◆ Work to complete
After locating the line that contains "Where should I" in the material below, copy that line and each one following it, exactly, up to the last line. Pictures stay out.
╔══
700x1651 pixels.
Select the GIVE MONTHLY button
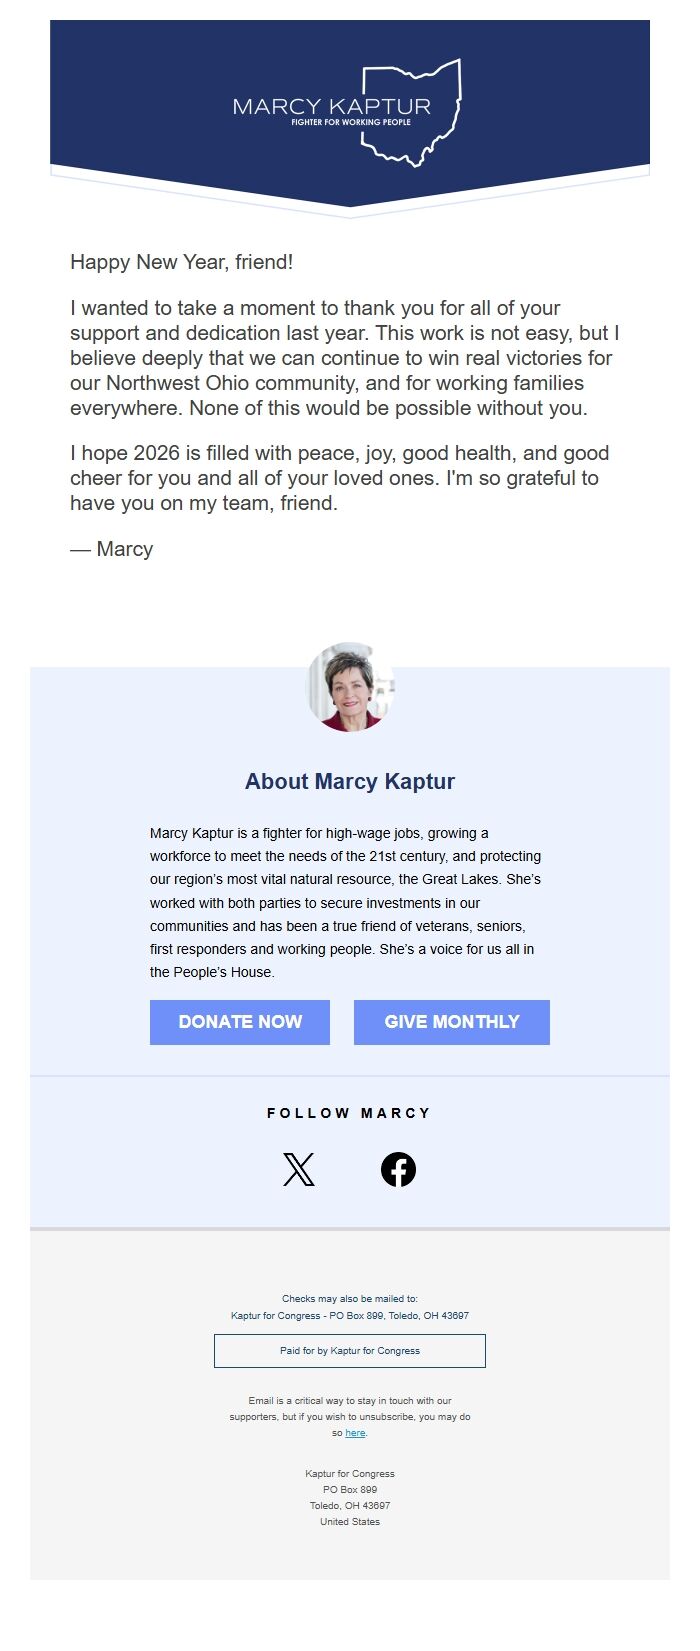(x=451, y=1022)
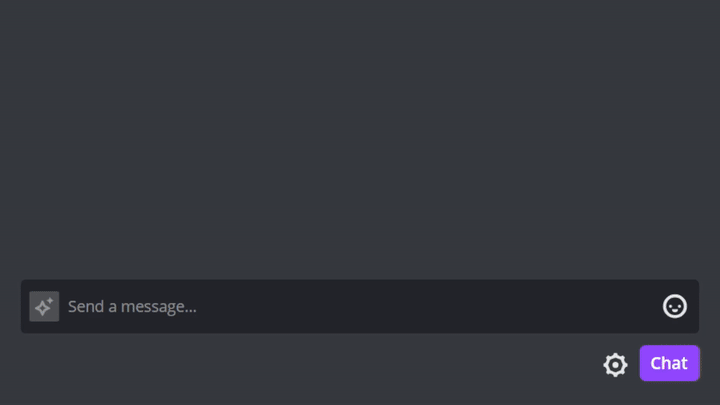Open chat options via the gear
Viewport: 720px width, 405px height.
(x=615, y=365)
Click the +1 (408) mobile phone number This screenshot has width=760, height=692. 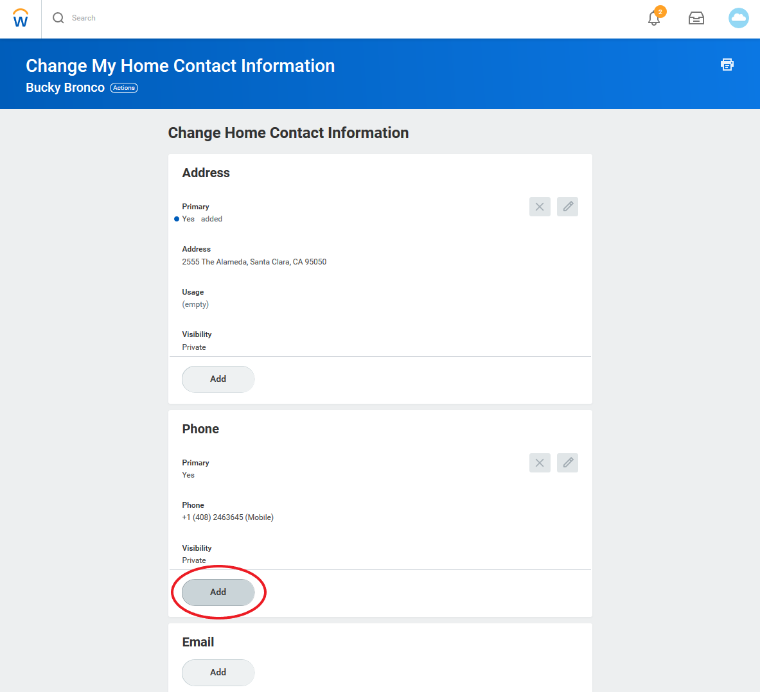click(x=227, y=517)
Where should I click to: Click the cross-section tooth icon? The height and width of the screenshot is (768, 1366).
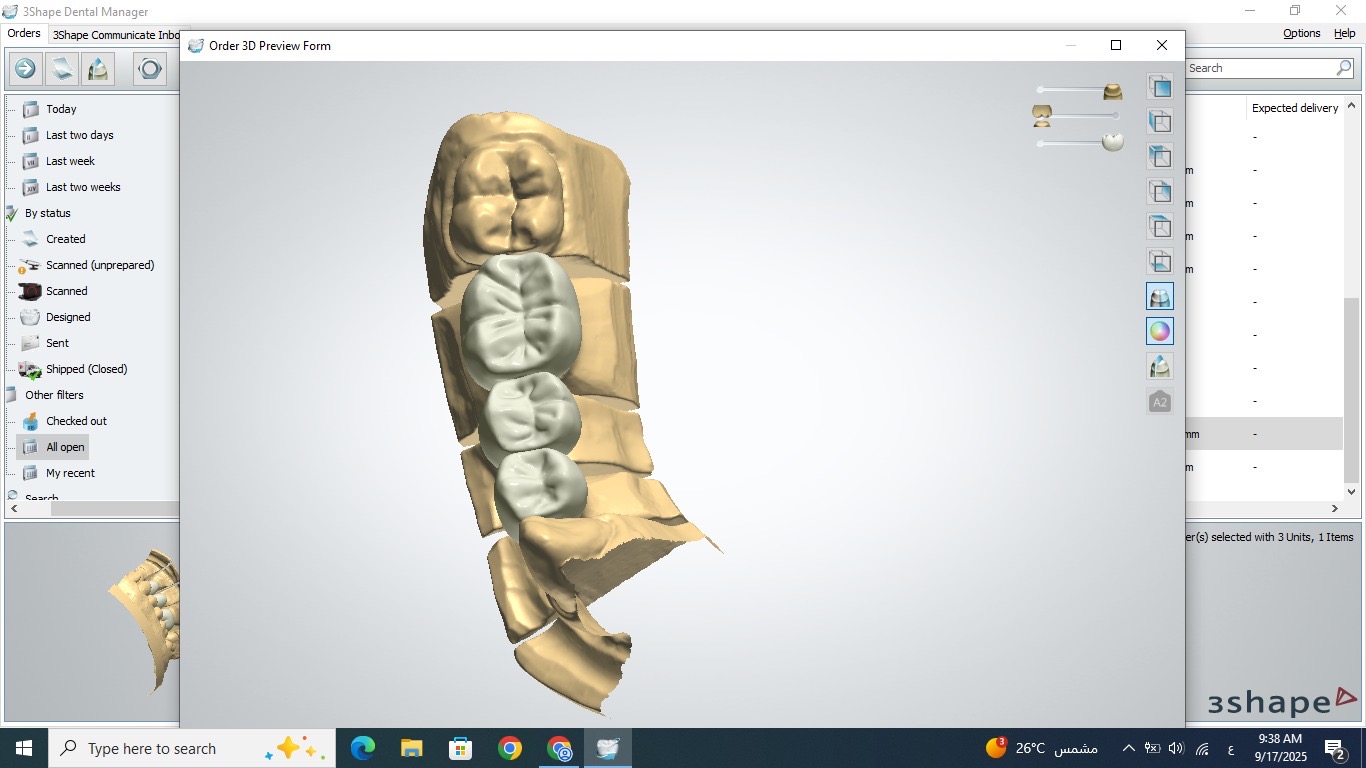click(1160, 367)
╚══
◆ Result of the task
Where should I click to: Click the cross-section tooth icon? The height and width of the screenshot is (768, 1366).
click(1160, 367)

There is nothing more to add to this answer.